====== Source information ======

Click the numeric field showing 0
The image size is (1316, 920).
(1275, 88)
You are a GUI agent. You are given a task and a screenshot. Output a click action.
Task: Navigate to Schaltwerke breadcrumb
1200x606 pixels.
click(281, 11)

======
====== Source information ======

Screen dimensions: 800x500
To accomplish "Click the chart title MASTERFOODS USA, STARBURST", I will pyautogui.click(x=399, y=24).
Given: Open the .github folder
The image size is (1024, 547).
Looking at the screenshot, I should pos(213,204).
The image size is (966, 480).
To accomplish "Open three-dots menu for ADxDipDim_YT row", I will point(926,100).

======

= Brief =
Wherever "accomplish" appears in the listing, report the line it is on.

= Exercise answer =
To accomplish "Click the chart title MASTERFOODS USA, STARBURST", I will pyautogui.click(x=399, y=24).
To accomplish "Open three-dots menu for ADxDipDim_YT row", I will point(926,100).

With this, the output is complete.